#### Task prompt:
Reproduce exactly the lines from the one containing "Task: Zoom in on the bond value chart" through the last line of the records below, both included. Leave out any pictures.

(Stored data entries)

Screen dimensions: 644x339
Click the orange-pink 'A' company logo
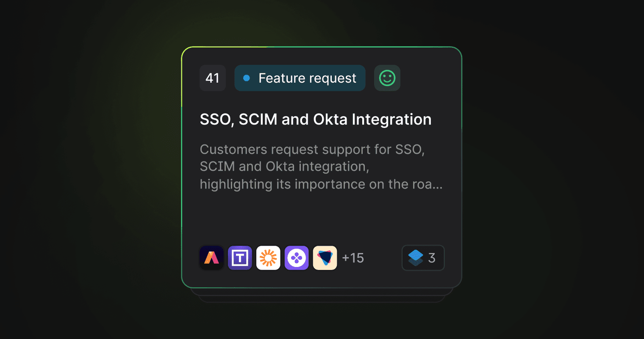pyautogui.click(x=211, y=258)
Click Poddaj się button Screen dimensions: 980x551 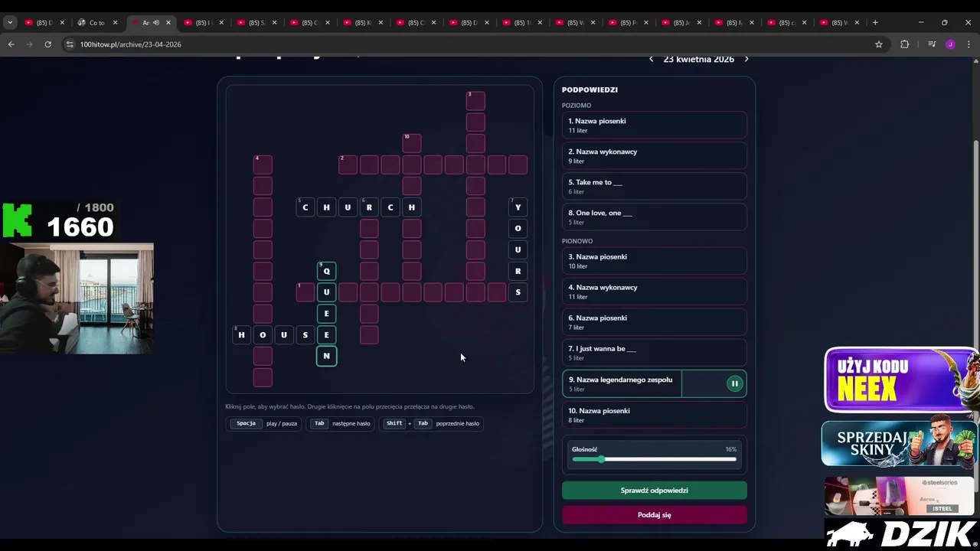654,514
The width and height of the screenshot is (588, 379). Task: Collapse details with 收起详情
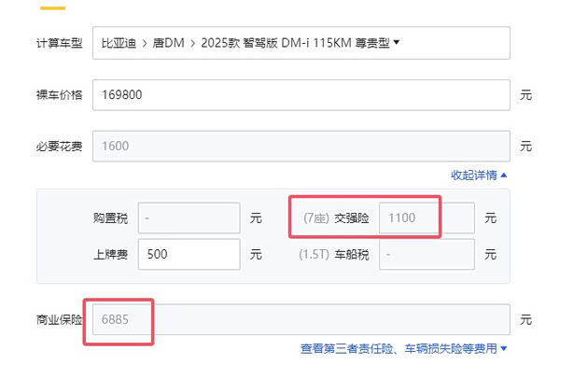(x=479, y=175)
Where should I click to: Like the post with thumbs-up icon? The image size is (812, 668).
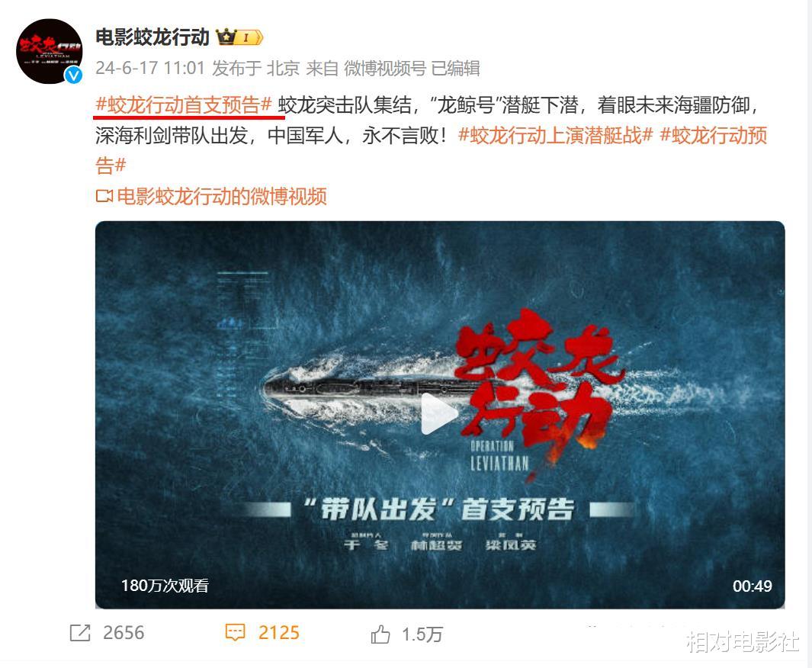pos(380,634)
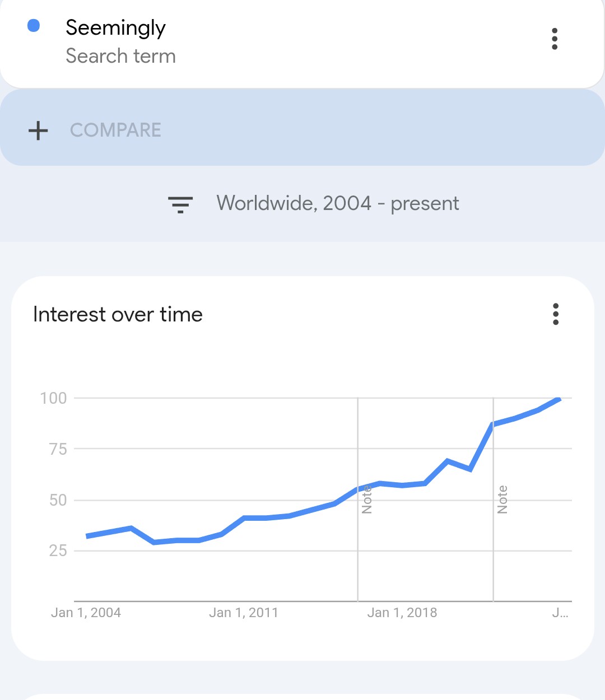The height and width of the screenshot is (700, 605).
Task: Click the Jan 1, 2004 axis label
Action: tap(86, 613)
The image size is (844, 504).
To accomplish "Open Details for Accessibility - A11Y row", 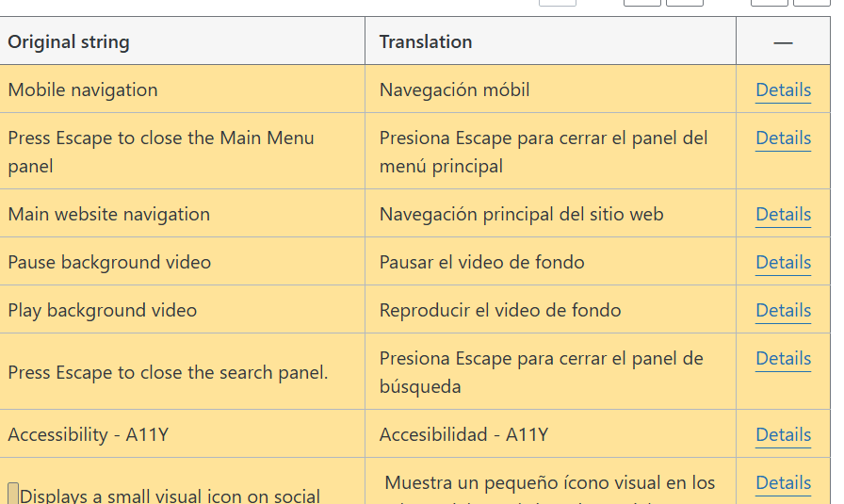I will pyautogui.click(x=783, y=434).
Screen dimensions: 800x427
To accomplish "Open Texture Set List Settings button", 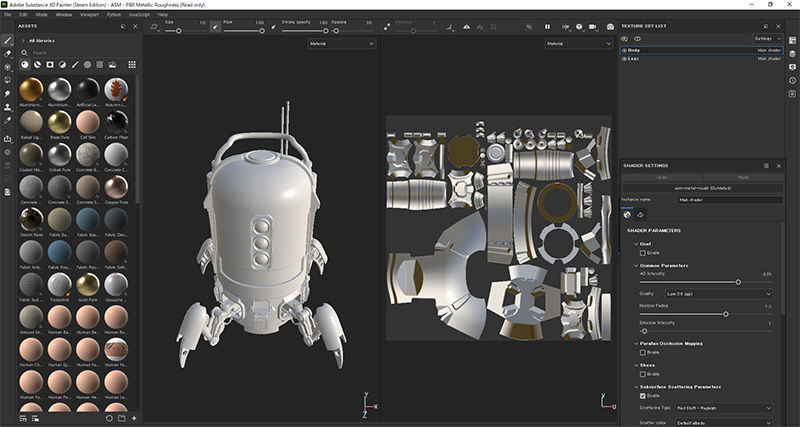I will 767,39.
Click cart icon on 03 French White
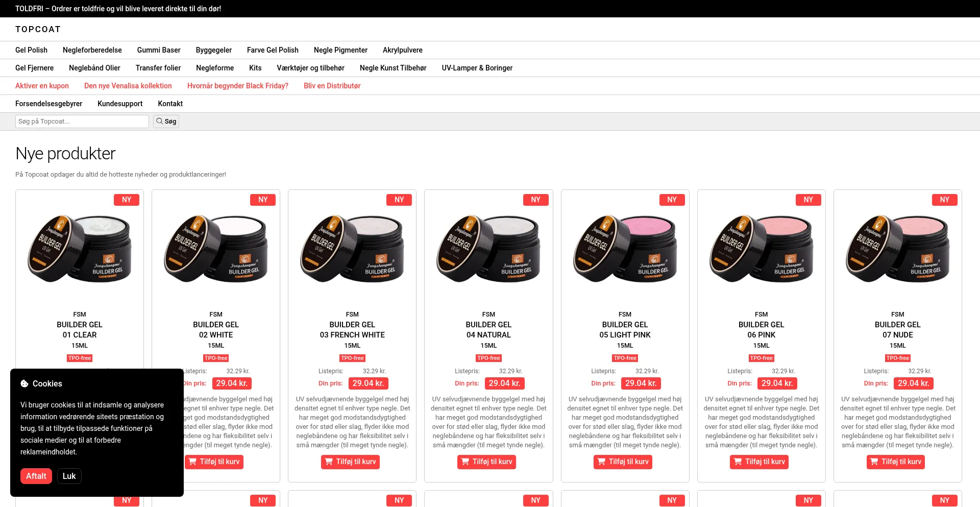This screenshot has width=980, height=507. pyautogui.click(x=329, y=462)
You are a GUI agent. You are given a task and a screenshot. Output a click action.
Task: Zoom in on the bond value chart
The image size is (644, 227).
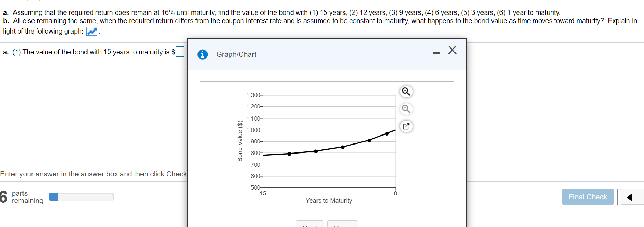(x=406, y=91)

#### Final answer:
Task: Zoom in on the bond value chart
The image size is (644, 227).
(x=406, y=91)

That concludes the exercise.